But Davis is a Boras client, and Boras usually gets what he wants. He's going to keep banging the Davis/corner outfielder drum in an effort to drive up his price, and it'll be interesting to see who signs first among Davis, Yoenis Cespedes, and Justin Upton. Those are the three remaining big bats, and the Orioles desperately need one.
According to various reports, the Orioles have at least shown interest in all three of the above names. Davis is the favorite, with Cespedes recently gaining some steam because he is not tied to draft pick compensation. Still, despite the team-friendly four-year, $72 million deal Alex Gordon recently signed with the Royals, Upton and Cespedes are in prime position to cash in; the question is when they'll do it and for how much. (The recent report of teams hoping Upton would accept a one-year deal seems like complete nonsense.) And if both players receive deals that are close to $100 million, which they should, then maybe the Orioles will look elsewhere.

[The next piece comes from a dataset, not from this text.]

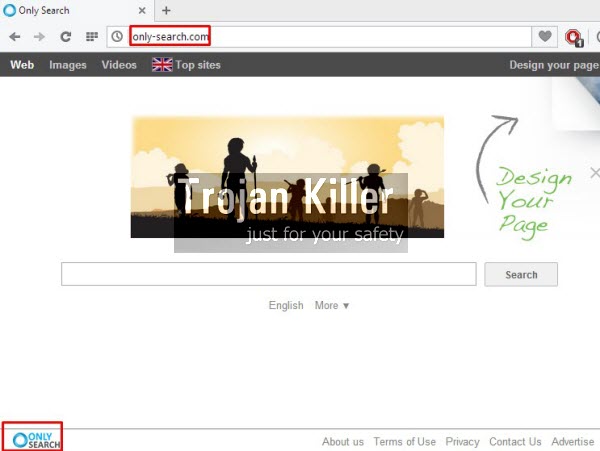The height and width of the screenshot is (451, 600).
Task: Click the browser back arrow
Action: (x=15, y=37)
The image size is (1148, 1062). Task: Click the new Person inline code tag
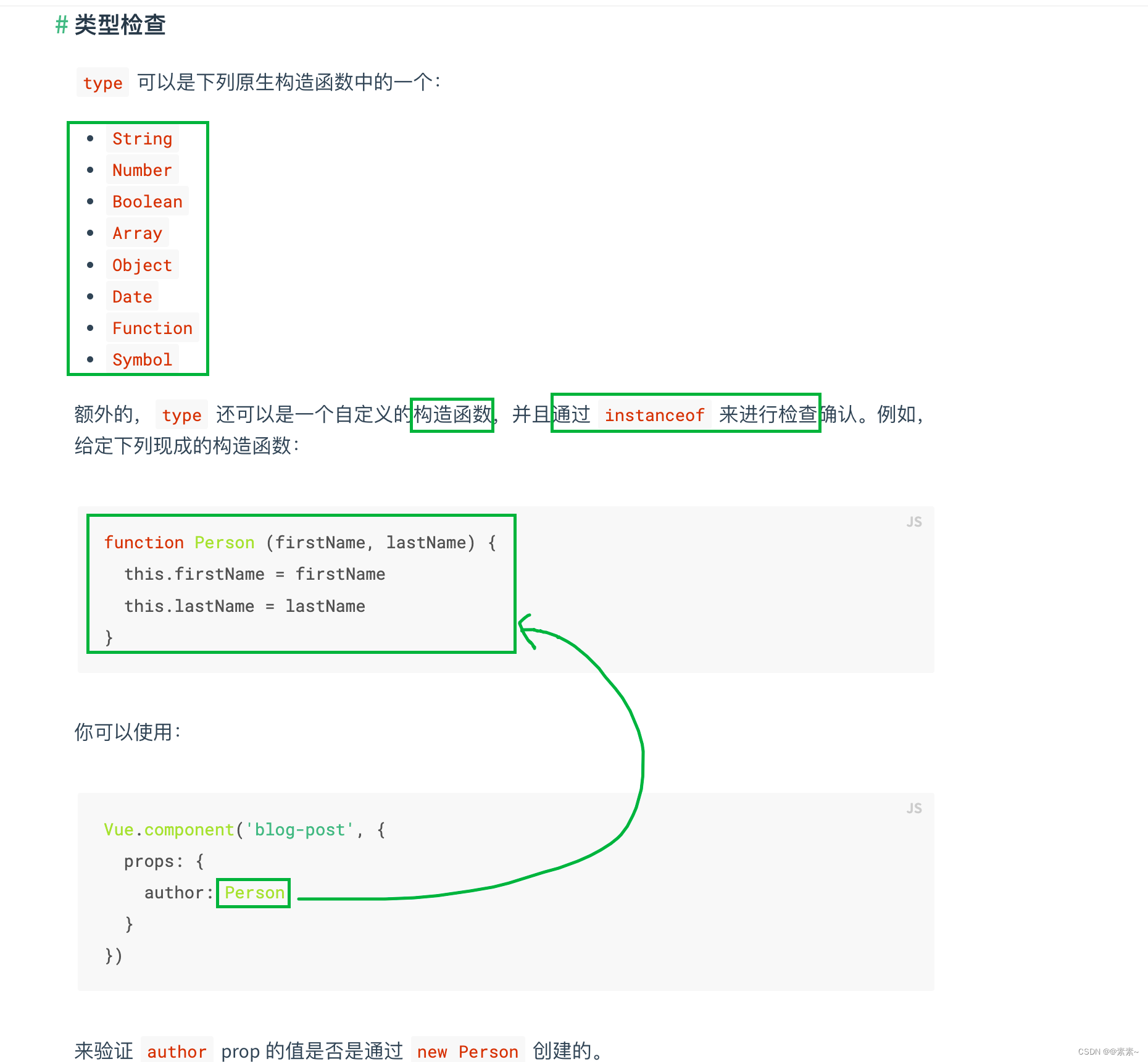(468, 1052)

But they shouldn't. The Orioles shouldn't spend $150 million (or more) for a first baseman who will be 30 when the season starts. And Upton isn't a significantly better option than Cespedes, who is a very good player and would fit in nicely on the Orioles. But it would be difficult to pass on the consistence of Upton, who's not a superstar but is unquestionably an outstanding talent.
At 28, Upton is a year and a half younger than Davis, and he's two years younger than Cespedes. In his last seven seasons, he's played in at least 133 games every year. In his two worst offensive seasons (2010 and 2012), he still hit 9 percent better than league average. He has a career 121 wRC+, is anywhere from an average to a decent defender in the corner outfield (0 UZR/150, 20 DRS), and is above average on the basepaths. His on-base skills (career .352 OBP) should also be valued.

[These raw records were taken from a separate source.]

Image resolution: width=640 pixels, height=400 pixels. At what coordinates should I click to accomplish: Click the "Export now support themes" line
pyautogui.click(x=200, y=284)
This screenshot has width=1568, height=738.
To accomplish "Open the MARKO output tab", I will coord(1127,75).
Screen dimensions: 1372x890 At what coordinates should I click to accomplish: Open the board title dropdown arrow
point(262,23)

He most likely doesn't have the ceiling of Davis or Cespedes, who have gone on fantastic runs in recent seasons. But Upton also seems to present the wisest investment and is less susceptible to a collapse.
There would be a cost of losing a draft pick (14th overall) to sign Upton. Would you rather have Upton and a pick in the 30s or Davis and the 14th pick? That would depend on the exact contract amounts that get handed out and also which model you use to evaluate how much each draft slot is worth. I'd take Upton and the compensation pick.

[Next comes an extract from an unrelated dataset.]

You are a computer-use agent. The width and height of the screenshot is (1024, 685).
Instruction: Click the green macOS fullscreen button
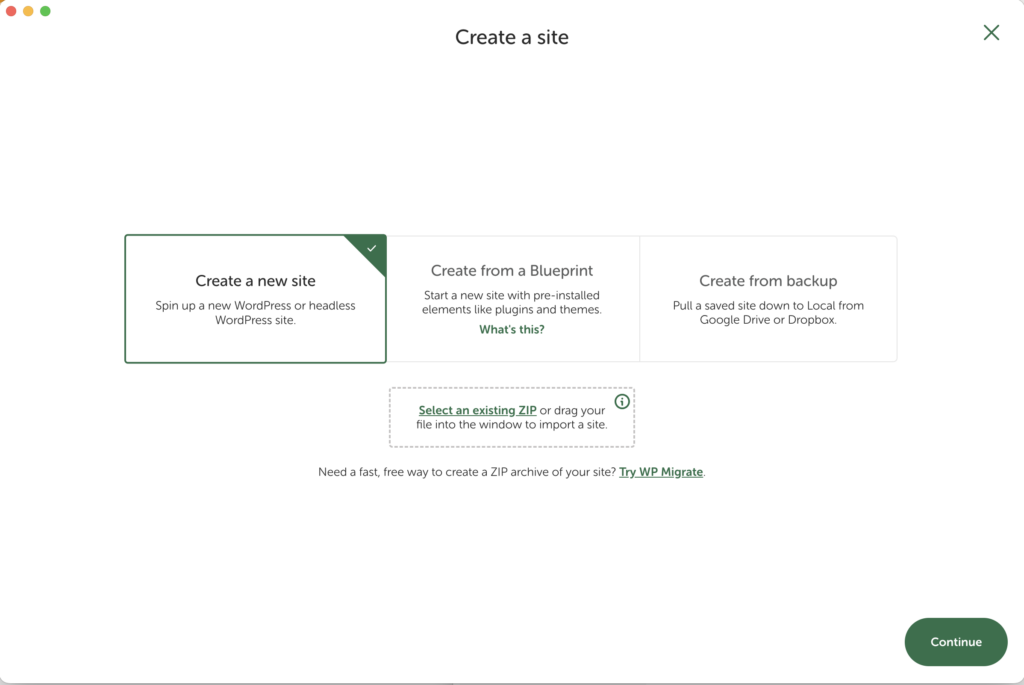(45, 11)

Huge fans of Davis would be sad to see him go. But if the Orioles are still pursuing a starting pitcher, perhaps Yovani Gallardo or Ian Kennedy, who would also force the team to sacrifice a pick, then it makes sense to double down and sign two qualifying offer players instead of just one because of the reduced price. That's exactly what the Orioles did when they signed Nelson Cruz and Ubaldo Jimenez, and it was smart.
Sure, it would cost two draft picks, but the Orioles would also get two back when Davis and Wei-Yin Chen sign elsewhere. The Orioles should be looking to get/keep as many draft picks as possible (they aren't), but they also have a clear need to improve the major league club's overall talent.
Maybe the money isn't there to sign both Upton and Gallardo/Kennedy, but the argument for Upton over Davis stands. Davis is still a great fit for the Orioles, and of the three options above, his return is the most likely thing to happen. But Upton has his share of supporters, and many fans would be thrilled if the Orioles opted for him instead.
Of course that poll is for fun and does not represent the entire fan base. But some in the O's organization agree. According to a recent ESPN Insider post by Buster Olney, "there is strong sentiment within the organization for owner Peter Angelos to either reduce any future offer to Davis from the $150 million dangled in the past to reflect the falling market prices, or to simply move on from Davis and target others in the high volume of available players."If the Orioles could sign only one, who would you want?— Camden Depot (@CamdenDepot) January 8, 2016
It sure seems strange that the Orioles are in the position of offering top money for a free agent, which is what many fans want and frequently complain about, when it could be for the wrong guy or the funds could used better if allocated differently. The Orioles are still Davis's primary suitor, but they just can't sit and wait forever. With Mark Trumbo, they are covered at first base for next season, if needed. And with Christian Walker and Trey Mancini in the minors, plus another offseason to plan, they should be able to fill first base adequately without needing to spend exorbitant money.
Maybe the Orioles will switch gears. Or maybe their big contract offer is truly available for Davis and no one else. If that's true, it's hard to argue that the Orioles and Angelos aren't interested in rewarding a popular player for past accomplishments instead of going after a younger and less risky talent. At the very least, that's worrisome.